A personal operating system built in Obsidian for managing areas, goals, OKRs, projects, habits, and daily workflows.

Architecture:

  • Obsidian for unstructured knowledge — notes, journal entries, meeting notes, ideas, reading highlights
  • PostgreSQL for structured data — goals, OKRs, habit tracking, project status, quantified self metrics
  • Dataview plugin for dynamic queries and dashboards within Obsidian

Design Philosophy: I organize my life into Areas (Personal and Professional), each with goals that break down into projects and habits. The system is designed to surface what matters — what’s on track, what’s slipping, what needs attention — without requiring constant manual review.

It’s inspired by Tiago Forte’s PARA method, but heavily customized to how my brain works.


LLM Productivity System

Status: Experimental

Connecting my personal data infrastructure to large language models using the Model Context Protocol (MCP).

What it does:

  • MCP servers that expose my self-hosted Postgres database to Claude
  • Natural language queries against my personal data: habits, goals, projects, journal entries
  • Experimental workflows for weekly reviews, goal tracking, and pattern recognition

Why it matters: Most “AI productivity” tools require you to put your data in someone else’s system.

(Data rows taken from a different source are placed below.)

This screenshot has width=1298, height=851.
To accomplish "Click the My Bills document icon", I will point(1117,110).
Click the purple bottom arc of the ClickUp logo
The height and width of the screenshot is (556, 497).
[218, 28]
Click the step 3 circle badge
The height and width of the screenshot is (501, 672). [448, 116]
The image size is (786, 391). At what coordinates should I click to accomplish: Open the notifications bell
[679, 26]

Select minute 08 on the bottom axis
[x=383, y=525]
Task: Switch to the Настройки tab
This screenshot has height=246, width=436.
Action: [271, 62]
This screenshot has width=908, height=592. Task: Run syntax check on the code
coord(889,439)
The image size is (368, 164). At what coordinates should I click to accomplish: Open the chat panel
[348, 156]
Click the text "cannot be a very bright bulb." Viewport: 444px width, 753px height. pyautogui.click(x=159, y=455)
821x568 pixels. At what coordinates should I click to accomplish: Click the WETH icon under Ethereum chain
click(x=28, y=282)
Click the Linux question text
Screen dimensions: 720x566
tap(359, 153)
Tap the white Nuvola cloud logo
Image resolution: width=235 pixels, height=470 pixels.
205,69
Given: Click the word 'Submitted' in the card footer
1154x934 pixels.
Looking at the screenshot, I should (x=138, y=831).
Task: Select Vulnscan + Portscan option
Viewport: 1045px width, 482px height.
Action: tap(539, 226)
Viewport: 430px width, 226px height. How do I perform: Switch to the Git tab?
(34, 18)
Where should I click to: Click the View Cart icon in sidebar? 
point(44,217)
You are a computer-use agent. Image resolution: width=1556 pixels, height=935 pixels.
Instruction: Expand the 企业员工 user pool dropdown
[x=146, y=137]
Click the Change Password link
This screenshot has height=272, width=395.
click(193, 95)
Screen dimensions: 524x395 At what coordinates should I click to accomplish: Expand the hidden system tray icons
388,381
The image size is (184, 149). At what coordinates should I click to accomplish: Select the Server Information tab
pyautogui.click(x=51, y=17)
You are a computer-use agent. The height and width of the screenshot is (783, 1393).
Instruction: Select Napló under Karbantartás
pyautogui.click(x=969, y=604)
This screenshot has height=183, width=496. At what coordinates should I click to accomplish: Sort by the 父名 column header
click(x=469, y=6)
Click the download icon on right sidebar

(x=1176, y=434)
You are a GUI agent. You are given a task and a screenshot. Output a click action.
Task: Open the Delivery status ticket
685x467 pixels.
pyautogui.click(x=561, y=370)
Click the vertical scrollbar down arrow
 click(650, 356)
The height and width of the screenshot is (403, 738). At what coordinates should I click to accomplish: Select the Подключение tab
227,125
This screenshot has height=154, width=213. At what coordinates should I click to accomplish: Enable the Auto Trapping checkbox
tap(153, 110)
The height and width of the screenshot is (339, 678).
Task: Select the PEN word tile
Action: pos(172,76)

I want the benefits of LLM-powered queries and analysis while keeping my data on my own infrastructure. MCP makes this possible by giving Claude structured access to my Postgres database through a local server.


Algorithmic Trading Platform

Status: Past project (company founded and operated)

Founded a software engineering company that built algorithmic trading strategies for hedge funds and private equity funds.

What we built:

  • Automated trading strategies implemented on the NinjaTrader platform
  • Signal generation, backtesting, and live execution systems
  • Risk management and position sizing algorithms

What I learned: This was my introduction to building software where correctness isn’t optional — where bugs cost real money in real time. It shaped how I think about system reliability, testing, and the difference between “works in dev” and “works in production.”